Abstract: In standard models of distributed computation, point-to-point channels between parties are assumed to be authenticated by some pre-existing means. In other cases, even stronger pre-existing setup—e.g., a public-key infrastructure (PKI)—is assumed. These assumptions are too strong for open, peer-to-peer networks, where parties do not necessarily have any prior relationships and can come and go as they please. Nevertheless, these assumptions are made due to the prevailing belief that nothing “interesting” can be achieved without them. Taking inspiration from Bitcoin, we show that precise bounds on computational power can be used in place of pre-existing setup to achieve weaker (but nontrivial) notions of security.
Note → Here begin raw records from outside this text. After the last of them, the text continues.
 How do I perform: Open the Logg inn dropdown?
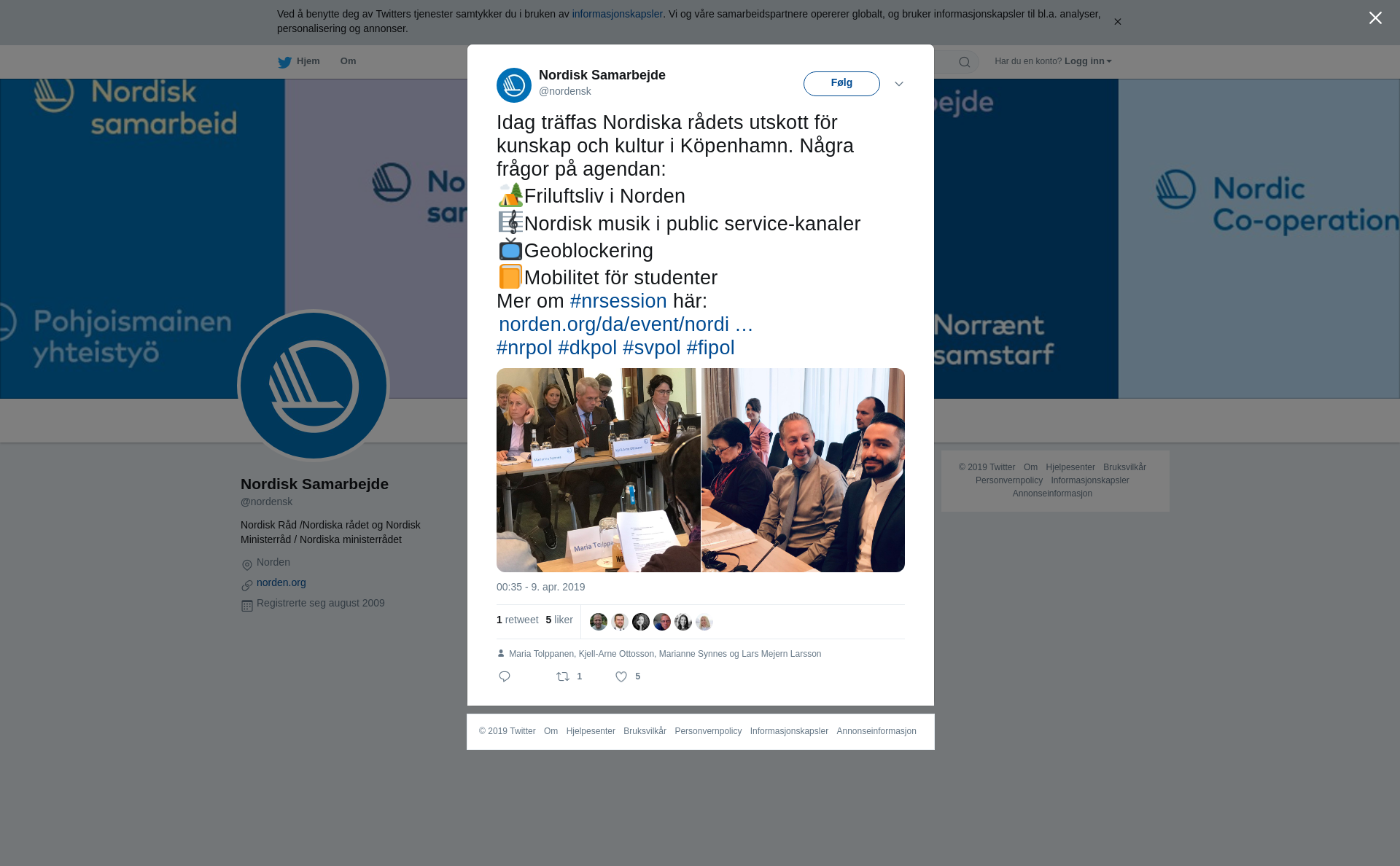[1088, 61]
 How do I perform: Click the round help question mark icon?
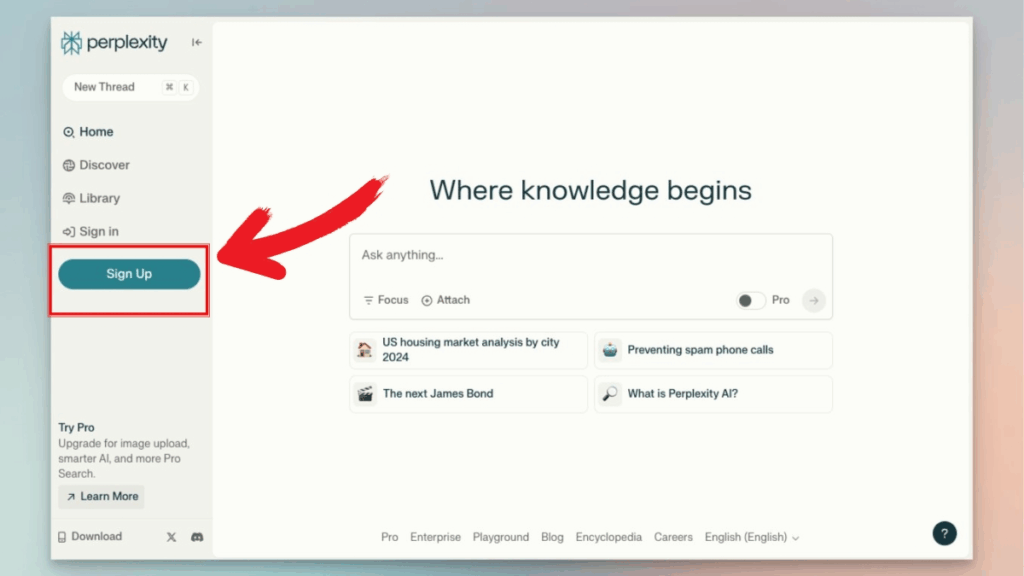(x=944, y=533)
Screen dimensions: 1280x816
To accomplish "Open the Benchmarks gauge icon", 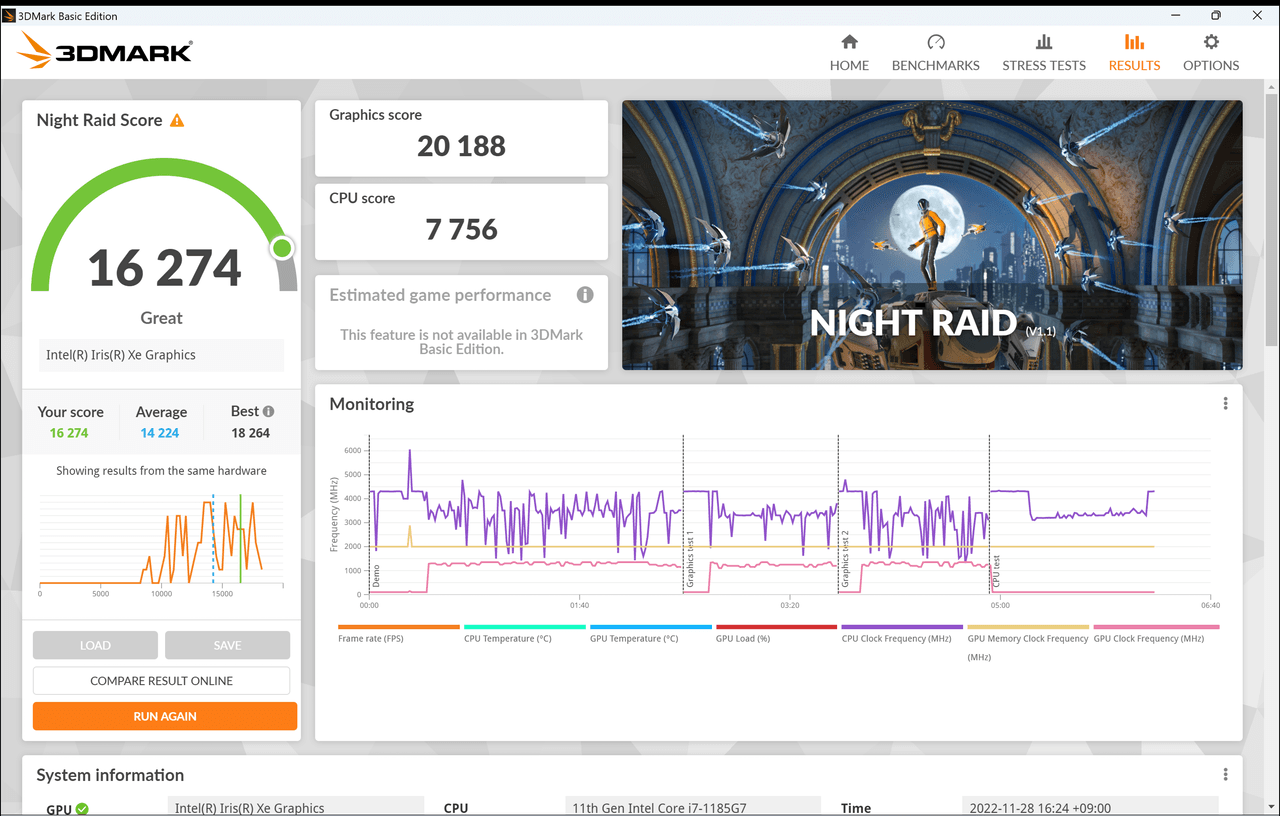I will point(935,42).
Specifically, under the assumption that each party can solve cryptographic puzzles only at a bounded rate (and the existence of digital signatures), we show that without prior setup and with no bound on the number of corruptions, a group of parties can agree on a PKI with which they can then realize pseudonymous notions of authenticated communication, broadcast, and secure computation. Roughly, “pseudonymous” here means that parties are identified by pseudoynms rather than by their true identities.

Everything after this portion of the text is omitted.